Records for this task:
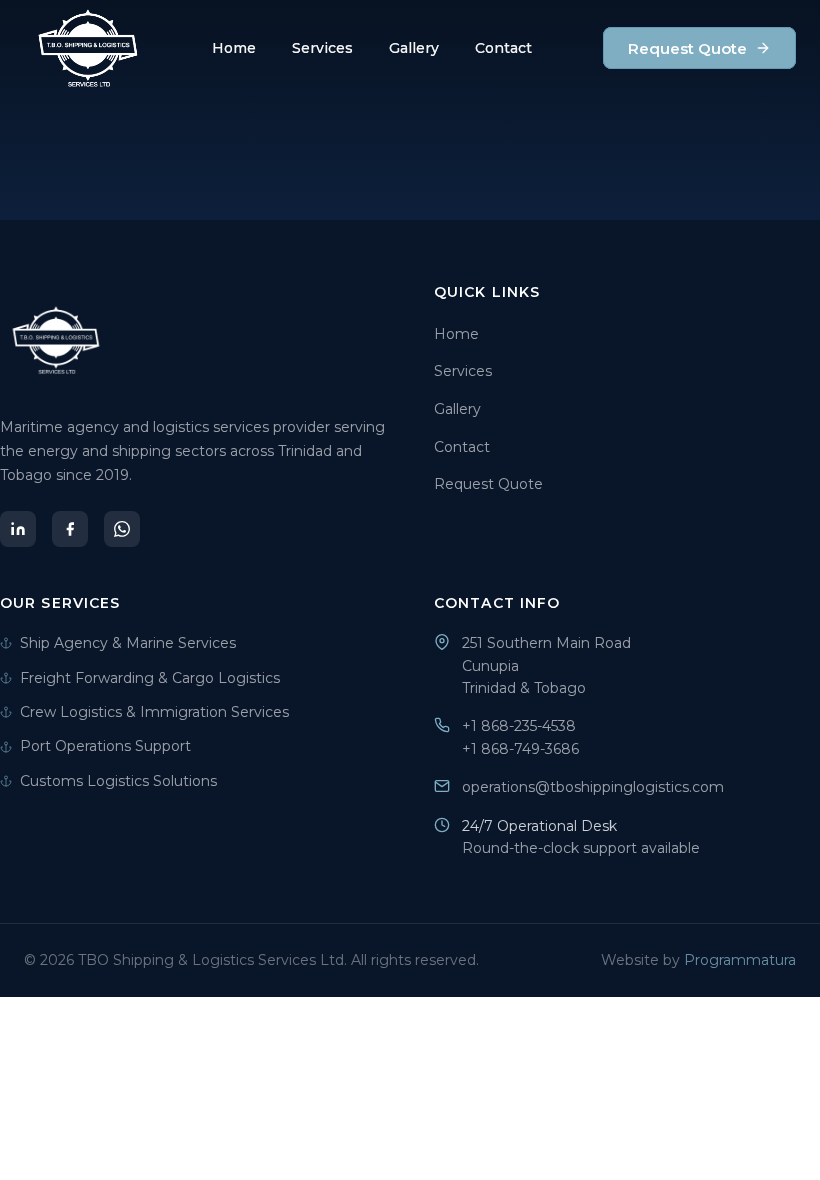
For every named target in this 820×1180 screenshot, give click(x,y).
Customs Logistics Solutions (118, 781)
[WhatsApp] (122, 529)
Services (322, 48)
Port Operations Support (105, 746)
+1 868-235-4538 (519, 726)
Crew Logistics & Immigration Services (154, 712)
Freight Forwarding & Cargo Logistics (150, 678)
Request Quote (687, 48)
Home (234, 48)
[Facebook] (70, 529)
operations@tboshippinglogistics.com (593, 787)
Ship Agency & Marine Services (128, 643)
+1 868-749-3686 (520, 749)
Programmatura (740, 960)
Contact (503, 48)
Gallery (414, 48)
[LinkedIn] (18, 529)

Work to complete: Please give again the lines above between the line holding "Customs Logistics Solutions (118, 781)" and the line holding "Programmatura (740, 960)", inclusive, exactly as they are and with nothing added.

Solution to the problem:
Customs Logistics Solutions (118, 781)
[WhatsApp] (122, 529)
Services (322, 48)
Port Operations Support (105, 746)
+1 868-235-4538 (519, 726)
Crew Logistics & Immigration Services (154, 712)
Freight Forwarding & Cargo Logistics (150, 678)
Request Quote (687, 48)
Home (234, 48)
[Facebook] (70, 529)
operations@tboshippinglogistics.com (593, 787)
Ship Agency & Marine Services (128, 643)
+1 868-749-3686 (520, 749)
Programmatura (740, 960)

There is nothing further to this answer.